On “Old Hamlet,” for instance, Orcutt slowly builds up to a wail over plucked harp, as if his guitar were deep in existential thought. Suddenly he recedes, quietly but insistently strumming each note several times, blending his instrument’s timbre with the background, almost pleading. Several tracks later, the weeping orchestra of “Requiem in Dust” is too loud to be drowned out, so Orcutt wages war from within, building to a long stretch of repetition wherein he completely abandons the harmonic structure in a moment akin to running up a down escalator. 

These string backing tracks on their own conjure up the romanticism of a bygone era: New York City in the fall, a stiff drink in a smoky bar. Orcutt’s additions disrupt the nostalgia but don’t necessarily refute it. Rather, it begs the question, “What exactly are we remembering?” Were these the true experiences of our friends, of our parents, of their parents? Or was it simply a dream sold to them by television programs and glossy magazine ads? Is the American Dream crumbling before our very eyes? Even the idea that one could once live out the Horatio Alger myth grows increasingly shambolic. The building is collapsing, the chandelier in the lobby is about to give way. Perhaps taking a sledgehammer to the foundation is the wisest course.
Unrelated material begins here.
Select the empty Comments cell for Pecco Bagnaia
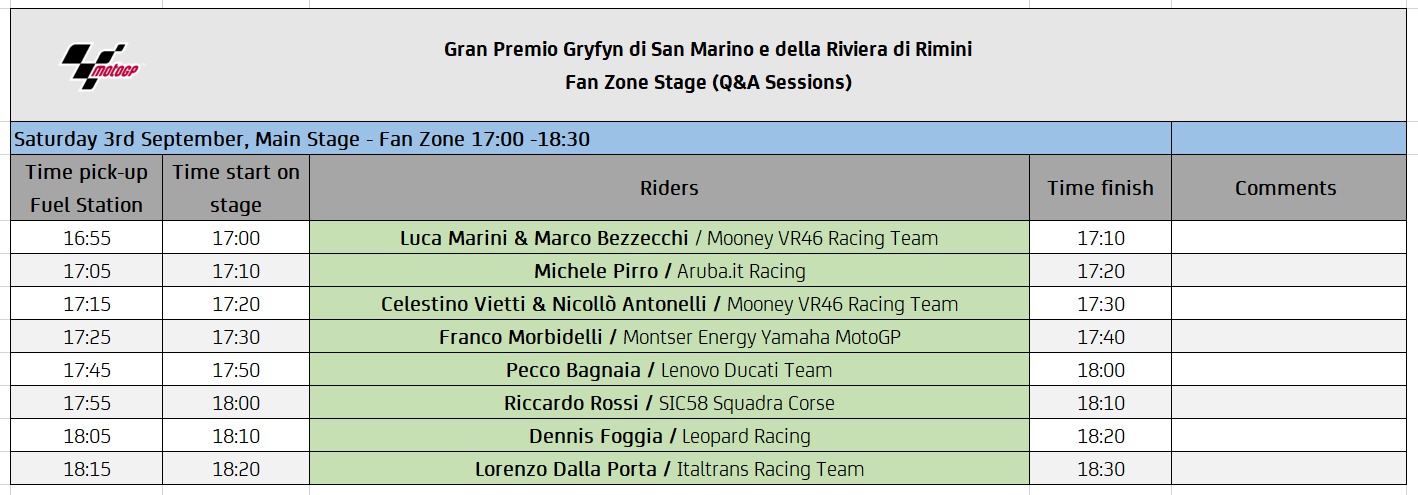Image resolution: width=1418 pixels, height=495 pixels. tap(1288, 370)
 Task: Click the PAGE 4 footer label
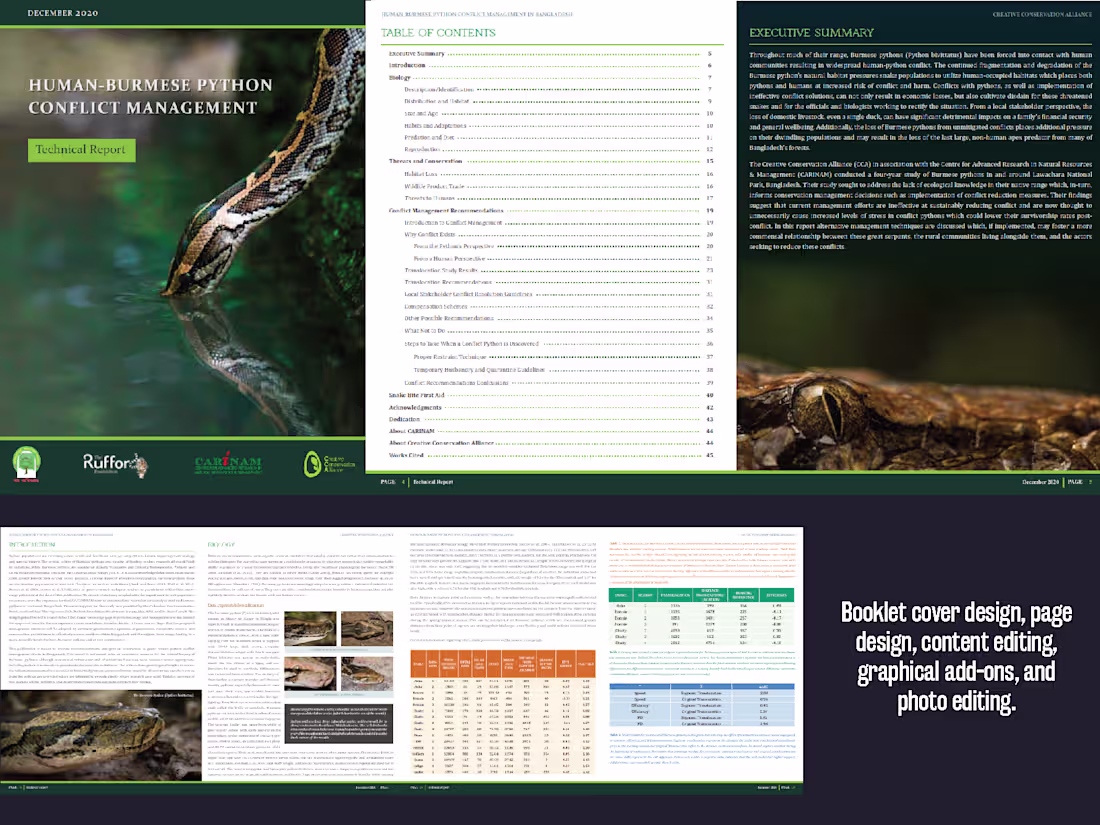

But listening to the closer “The Wild Psalms” as it descends into a noisy squall over a string sequence fit for Hollywood credits, one gets the sense that Orcutt finds the swaying chandelier in the decrepit old structure oddly beautiful. Perhaps How to Rescue Things is a double entendre: a way to improve upon the schmaltzy cast-off recordings from days of yore, sure, but also a model for finding beauty in a world as it disintegrates. Orcutt has written a fine set of swan songs for the country amidst its death march, and in doing so, he may finally have made his own entry into the American canon.